Because serial is a slow device and buffer sizes should be roughly proportional to the square root of data rate (in OS theory) if I recall - its abount balancing latency, interrupt frequency and memory resources. A 64k buffer for 115200baud serial is about 5.5 seconds. What's the maximum latency you see with the SD card ? A few 100 ms perhaps? If your background loop blocks the processor for several seconds that's going to have other issues surely - its not how microcontrollers are normally programmed.
And that's a reason why it's ok for code to fail with a larger buffer when it works with a smaller one? It isn't that the buffer size is necessarily needed, it's that code that looked like it should work didn't work.
Now Paul has provided an explanation as to why it didn't work it's not an issue, I'll update my application to ensure the user can't set a configuration that exceeds the maximum. My issue was with the unknown reason for a limit rather than the limit itself.

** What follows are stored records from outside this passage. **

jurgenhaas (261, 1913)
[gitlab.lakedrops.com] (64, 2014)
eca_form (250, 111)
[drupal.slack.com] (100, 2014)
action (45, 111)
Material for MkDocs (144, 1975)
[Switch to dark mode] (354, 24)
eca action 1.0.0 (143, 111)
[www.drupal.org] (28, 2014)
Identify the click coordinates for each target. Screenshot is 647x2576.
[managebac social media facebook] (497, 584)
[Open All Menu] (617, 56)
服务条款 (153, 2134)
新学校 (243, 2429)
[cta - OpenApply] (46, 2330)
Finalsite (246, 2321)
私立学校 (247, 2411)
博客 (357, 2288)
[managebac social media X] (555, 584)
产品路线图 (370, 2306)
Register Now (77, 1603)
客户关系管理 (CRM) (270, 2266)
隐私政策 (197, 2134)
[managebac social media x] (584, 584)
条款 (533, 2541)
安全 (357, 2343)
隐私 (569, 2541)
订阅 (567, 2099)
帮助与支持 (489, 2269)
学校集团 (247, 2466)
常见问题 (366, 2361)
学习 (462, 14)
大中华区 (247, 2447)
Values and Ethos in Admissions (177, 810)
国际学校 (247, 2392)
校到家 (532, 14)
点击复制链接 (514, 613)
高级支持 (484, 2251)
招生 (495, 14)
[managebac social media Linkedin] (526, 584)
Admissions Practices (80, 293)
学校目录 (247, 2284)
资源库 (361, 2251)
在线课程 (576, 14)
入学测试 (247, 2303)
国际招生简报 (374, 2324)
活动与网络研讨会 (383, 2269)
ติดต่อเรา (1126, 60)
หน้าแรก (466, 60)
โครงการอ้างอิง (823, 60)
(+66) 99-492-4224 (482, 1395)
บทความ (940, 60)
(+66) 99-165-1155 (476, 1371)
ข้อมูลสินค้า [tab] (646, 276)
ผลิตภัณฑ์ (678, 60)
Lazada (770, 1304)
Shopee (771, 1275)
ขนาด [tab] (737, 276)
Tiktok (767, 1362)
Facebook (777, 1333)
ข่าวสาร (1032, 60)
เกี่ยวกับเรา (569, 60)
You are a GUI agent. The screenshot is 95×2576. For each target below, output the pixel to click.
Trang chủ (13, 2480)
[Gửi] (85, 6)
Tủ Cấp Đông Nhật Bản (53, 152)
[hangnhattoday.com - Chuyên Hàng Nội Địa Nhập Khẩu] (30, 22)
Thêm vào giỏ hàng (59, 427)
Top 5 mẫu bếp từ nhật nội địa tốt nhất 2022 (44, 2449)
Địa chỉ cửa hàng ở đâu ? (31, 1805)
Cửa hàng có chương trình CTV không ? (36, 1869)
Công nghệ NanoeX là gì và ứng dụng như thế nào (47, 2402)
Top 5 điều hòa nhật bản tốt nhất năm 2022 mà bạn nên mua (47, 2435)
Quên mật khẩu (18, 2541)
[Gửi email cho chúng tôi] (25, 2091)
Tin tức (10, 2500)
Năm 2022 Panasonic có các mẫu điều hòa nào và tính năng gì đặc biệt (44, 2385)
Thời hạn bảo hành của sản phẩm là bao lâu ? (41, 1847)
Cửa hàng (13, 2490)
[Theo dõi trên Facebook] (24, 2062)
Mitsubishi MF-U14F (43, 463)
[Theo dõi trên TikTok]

As to why you may want that size buffer, ports go a lot faster than 115200. We use 460800 fairly frequently, in once case we've run two UARTS at 2Mbits/s each. Log 4 serial ports at that rate (2 per connection so you can log both sides of a link for a couple of connections) all writing their own log file and it starts to add up. If you happen to hit the perfect storm of data arriving and sectors on the SD card you could end up getting a pause of almost a second before getting back to a port. And that's before you allow for logging CAN-FD data. Suddenly 64k of buffering starts to sound like a good idea to give you a bit of a safety margin.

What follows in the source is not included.